──────── TESTO

La Stampa 18.11.18
1938, le leggi razziali
Troppi contraddissero al loro compito essenziale: la difesa dei diritti
di Piero Guido Alpa
Nel
2007, nel corso di un intervento di restauro della sala detta «del
Parlamentino» al ministero della Giustizia, nella quale il Consiglio
nazionale forense celebra le udienze relative ai ricorsi degli avvocati
sanzionati dagli Ordini per violazioni del codice deontologico, gli
operai aprirono uno stipetto e rinvenirono alcuni fascicoli riportanti
la scritta: «Ricorsi degli avvocati ebrei». Non si è mai saputo perché
questi fascicoli fossero conservati separatamente rispetto all’archivio
del Consiglio nazionale forense e perché fossero stati tenuti sotto
chiave. Da questo ritrovamento, dall’analisi dei fascicoli, e dalle
ricerche che da quel momento il Cnf iniziò a svolgere si è avviata una
riflessione sui fatti storici che portarono alla cancellazione degli
avvocati ebrei dall’albo degli Ordini forensi.
Il Cnf ospitò nel
2010 una mostra itinerante proveniente dalla Germania su: «Gli avvocati
senza diritti», che riguardava il destino degli avvocati ebrei dopo il
1933, le leggi di Norimberga del 1935 e le ulteriori restrizioni
introdotte nel 1938. Organizzò anche una serie di seminari, in
collaborazione con gli Ordini forensi, con l’Unione delle Comunità
israelitiche e con la Comunità israelitica romana, per raccogliere le
delibere di cancellazione degli Ordini, documenti e testimonianze degli
avvocati ebrei sopravvissuti e delle loro famiglie, e pubblicò testi e
materiali per far conoscere - meglio di quanto fino ad allora non
avessero raccontato gli storici - la tragica vicenda che aveva colpito
gli avvocati ebrei, le loro famiglie, i loro dipendenti e i loro
assistiti a seguito delle leggi razziali, in particolare del decreto
legge 2 agosto 1939, che collocava gli avvocati ebrei in albi speciali e
consentiva loro di esercitare la professione solo a favore di cittadini
ebrei. I provvedimenti erano conseguenti alle persecuzioni già iniziate
in Italia, alimentate da altre gravissime iniziative come il Manifesto
della razza, la fondazione di riviste razziste anche di contenuto
giuridico, l’istituzione del Tribunale della razza, e altre ancora.

────────────────
──────── DATI FORNITI

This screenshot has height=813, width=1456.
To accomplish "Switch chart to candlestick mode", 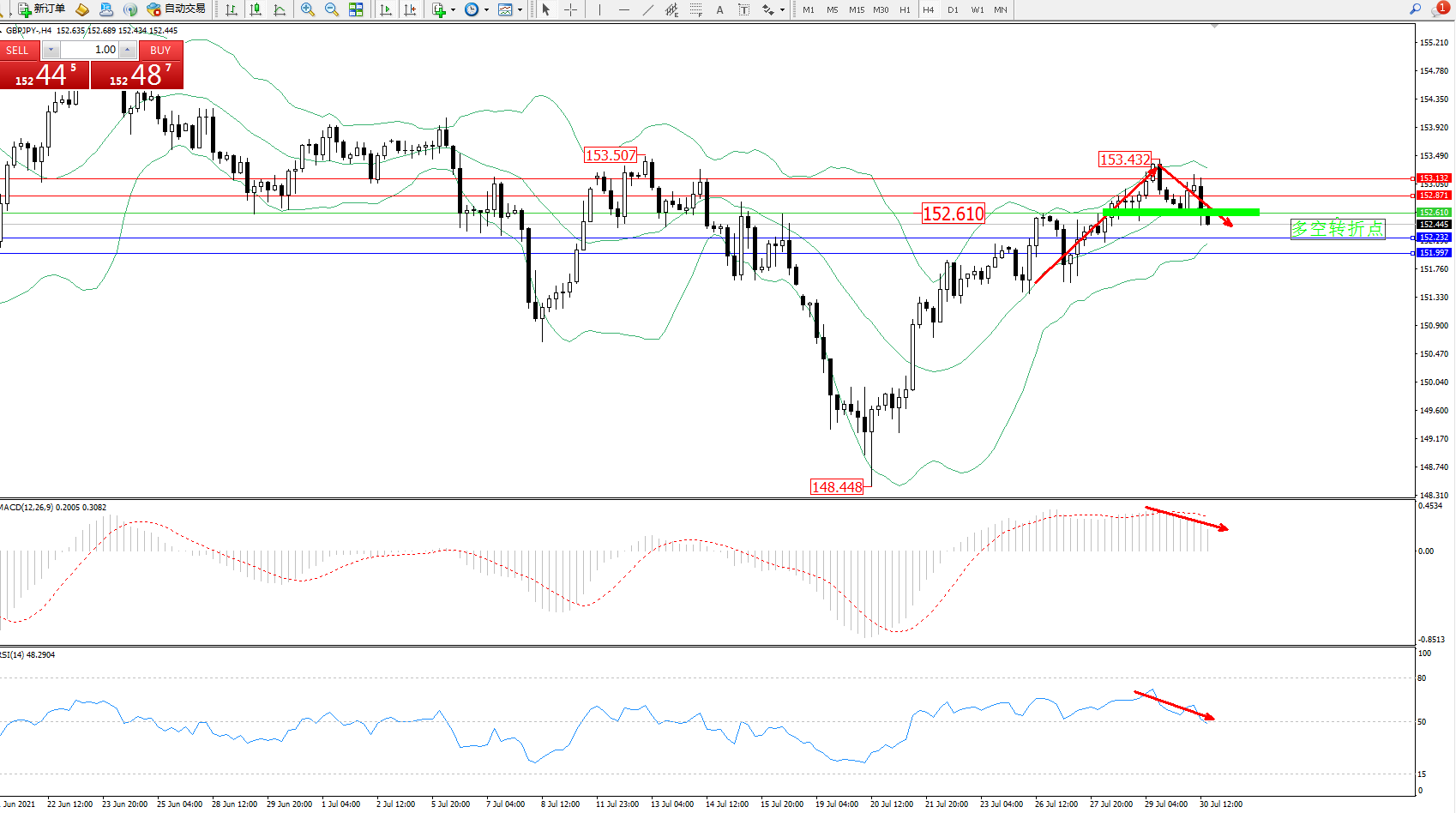I will tap(256, 9).
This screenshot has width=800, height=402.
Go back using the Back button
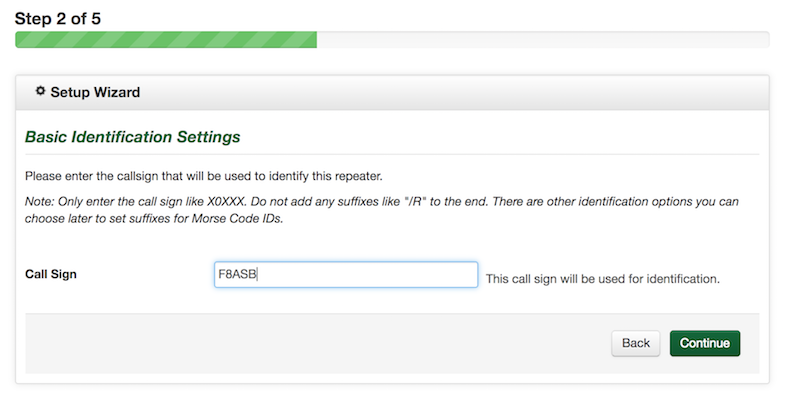pyautogui.click(x=636, y=343)
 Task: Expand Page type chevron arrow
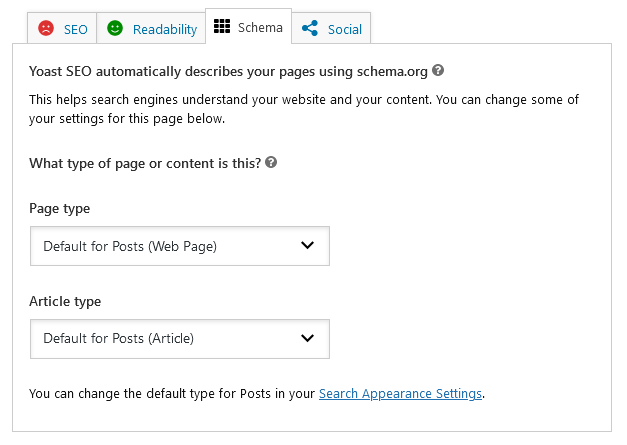tap(307, 245)
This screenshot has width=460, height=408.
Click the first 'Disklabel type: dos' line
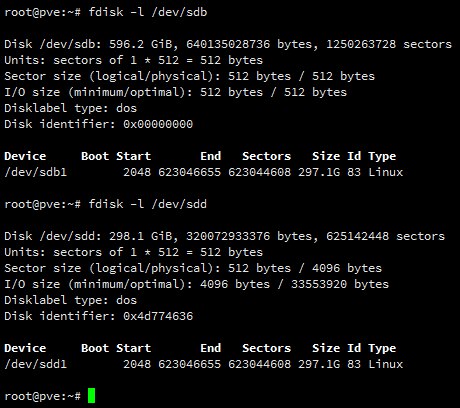click(x=70, y=108)
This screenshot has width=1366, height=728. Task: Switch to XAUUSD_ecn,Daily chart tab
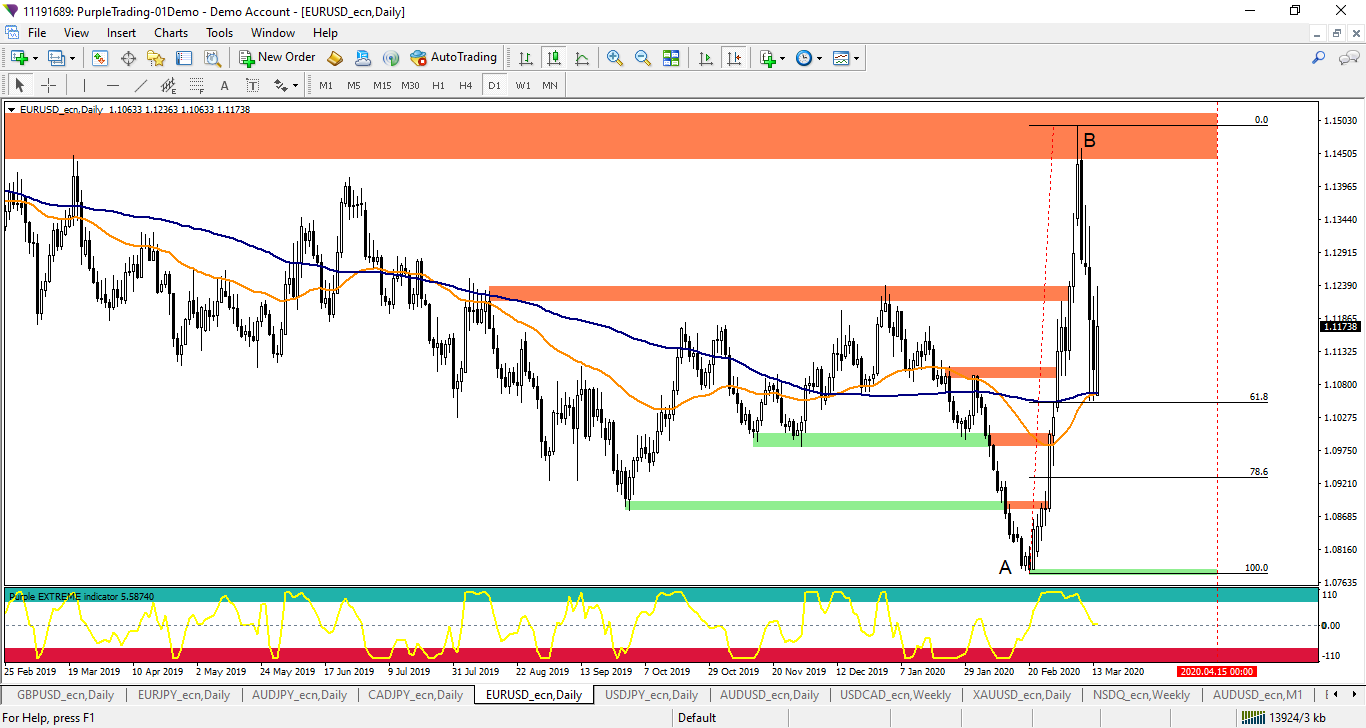coord(1030,694)
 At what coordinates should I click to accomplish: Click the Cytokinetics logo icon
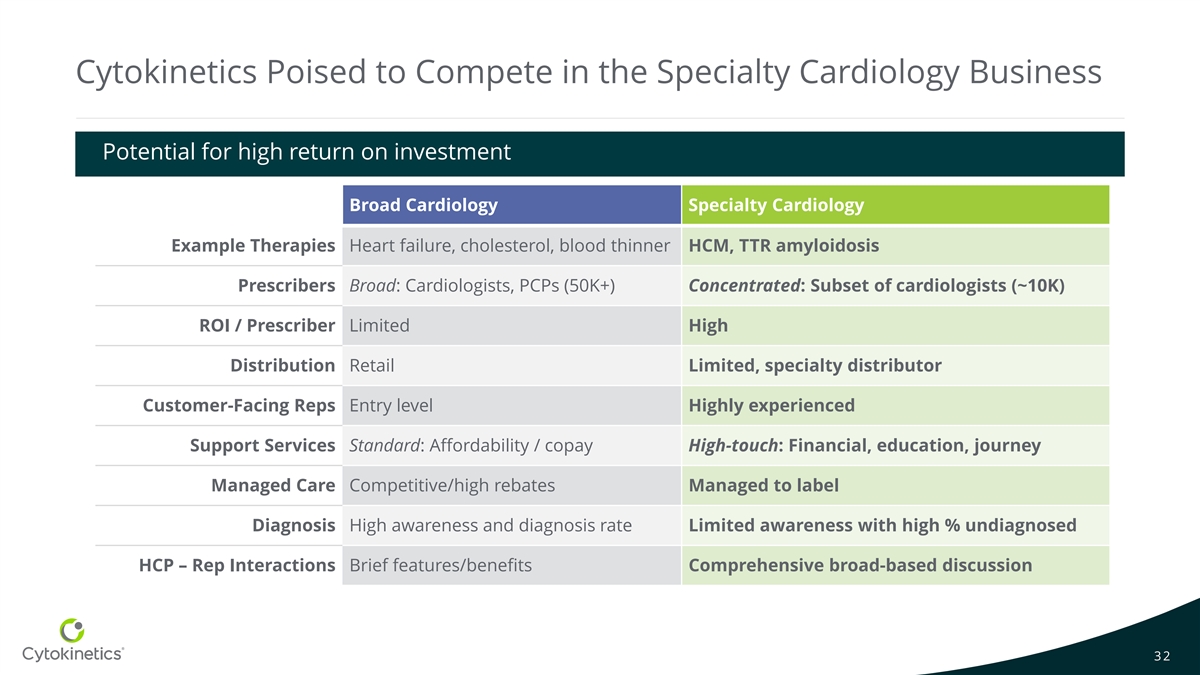(72, 631)
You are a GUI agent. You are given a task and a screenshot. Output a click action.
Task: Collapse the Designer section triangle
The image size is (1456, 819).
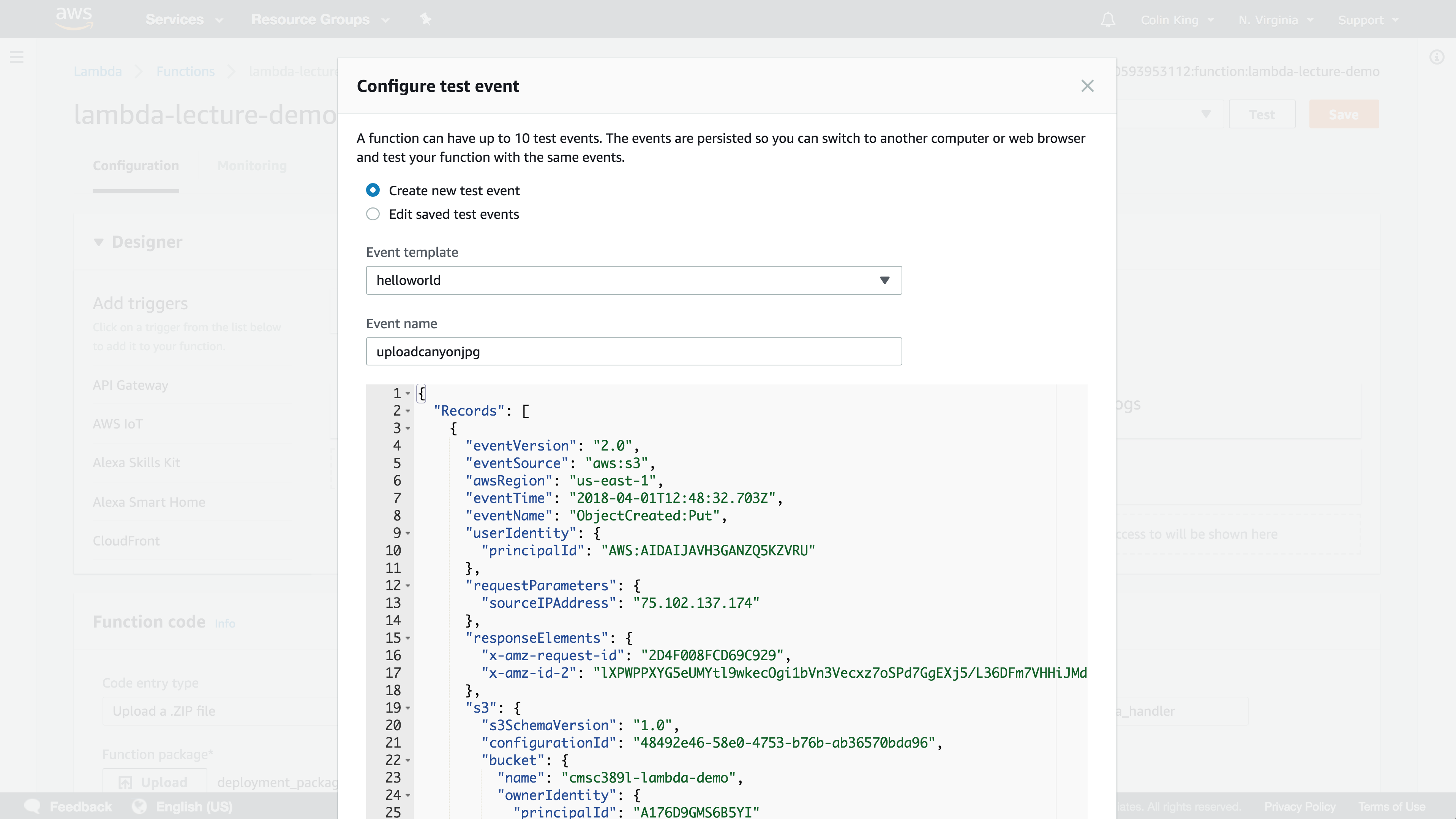click(x=99, y=242)
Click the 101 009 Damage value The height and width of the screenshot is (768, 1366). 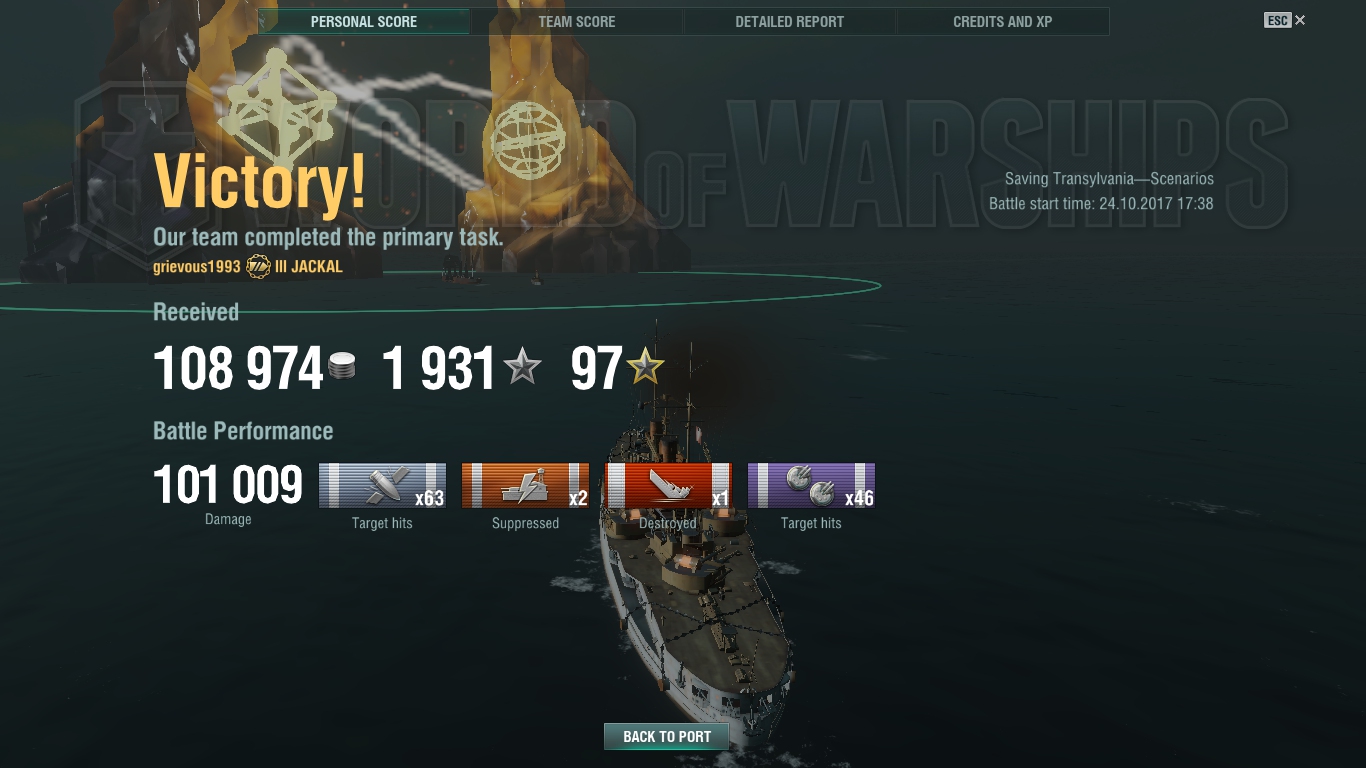point(228,485)
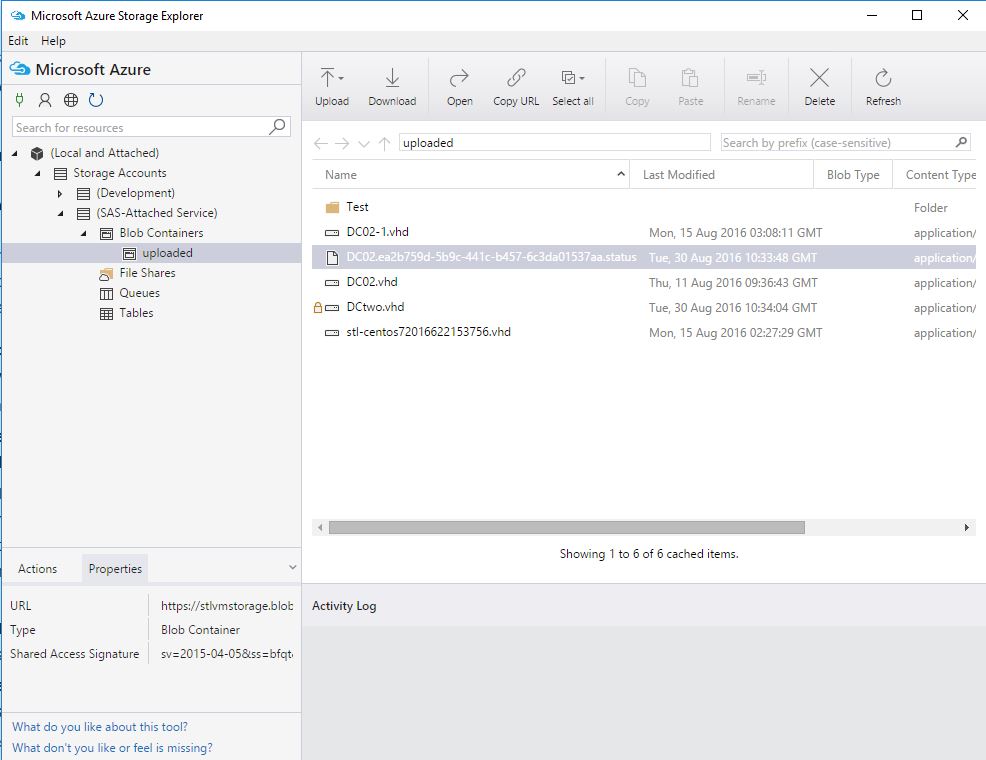Screen dimensions: 986x760
Task: Collapse the Blob Containers tree node
Action: pos(85,233)
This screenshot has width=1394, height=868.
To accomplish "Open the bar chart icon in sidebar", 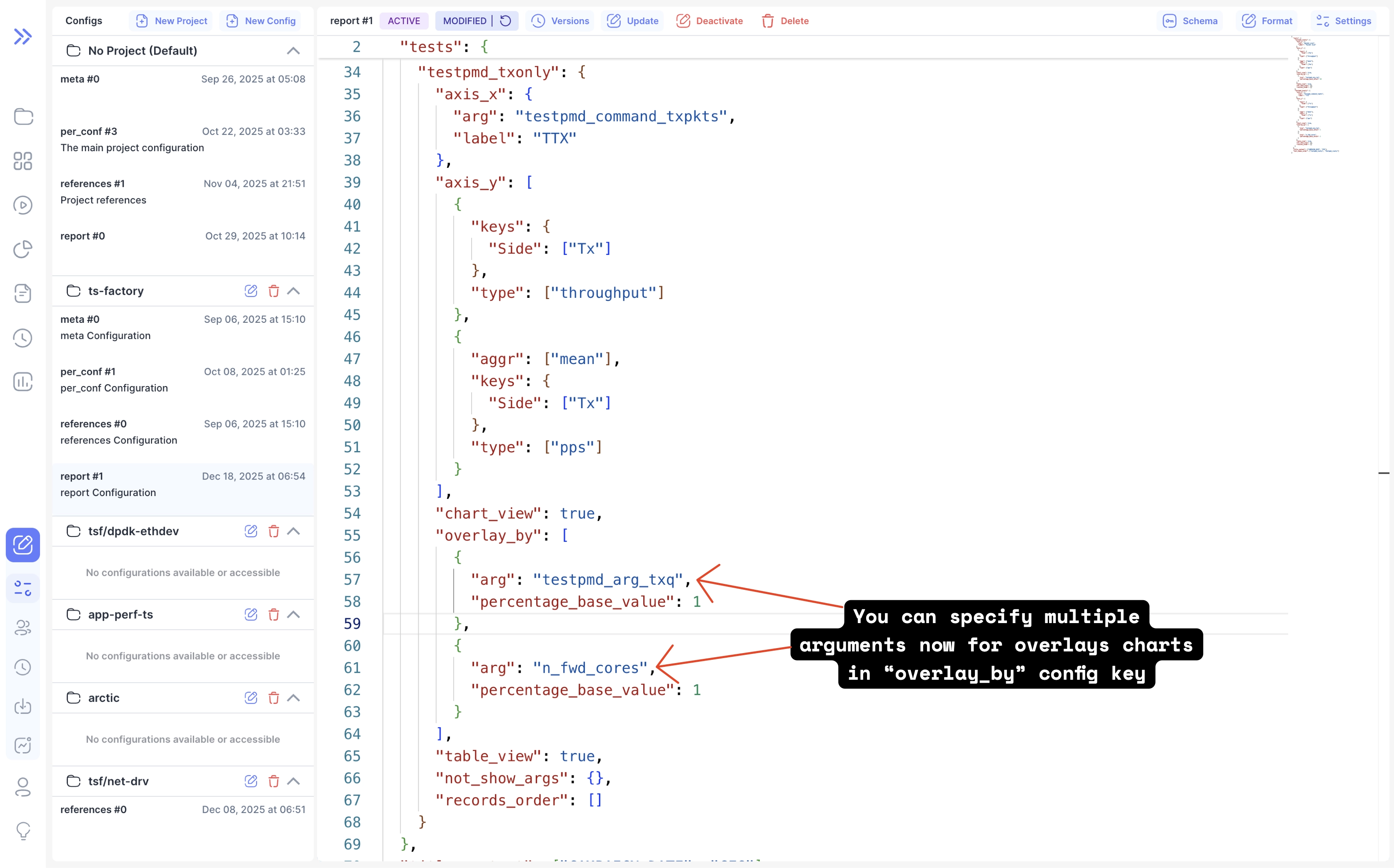I will pyautogui.click(x=23, y=382).
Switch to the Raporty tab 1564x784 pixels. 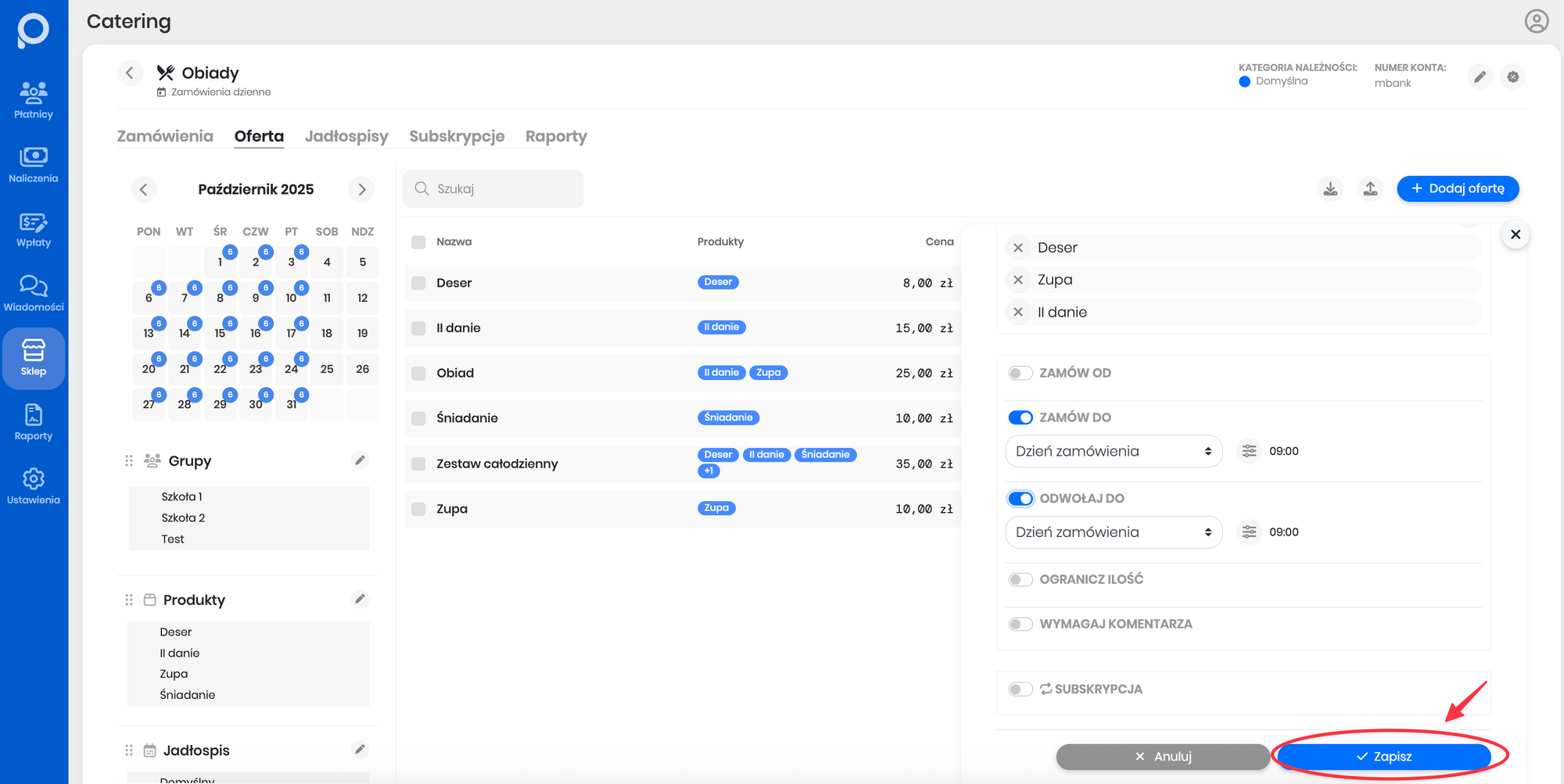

────────────────

**ESERCIZI**
A – Elenca tutti gli anni citati nel testo sulle leggi razziali.
B – Traduci in inglese questa frase del testo: «Non si è mai saputo perché questi fascicoli fossero conservati separatamente rispetto all'archivio del Consiglio nazionale forense e perché fossero stati tenuti sotto chiave.»
C – Secondo il testo, quale scritta riportavano i fascicoli rinvenuti dagli operai nello stipetto?
I dati non hanno alcun legame con il testo.

**SOLUZIONI**
A – 1938, 2007, 2010, 1933, 1935, 1939

B – It has never been known why these files were kept separately from the archive of the National Bar Council and why they had been kept under lock and key.

C – «Ricorsi degli avvocati ebrei»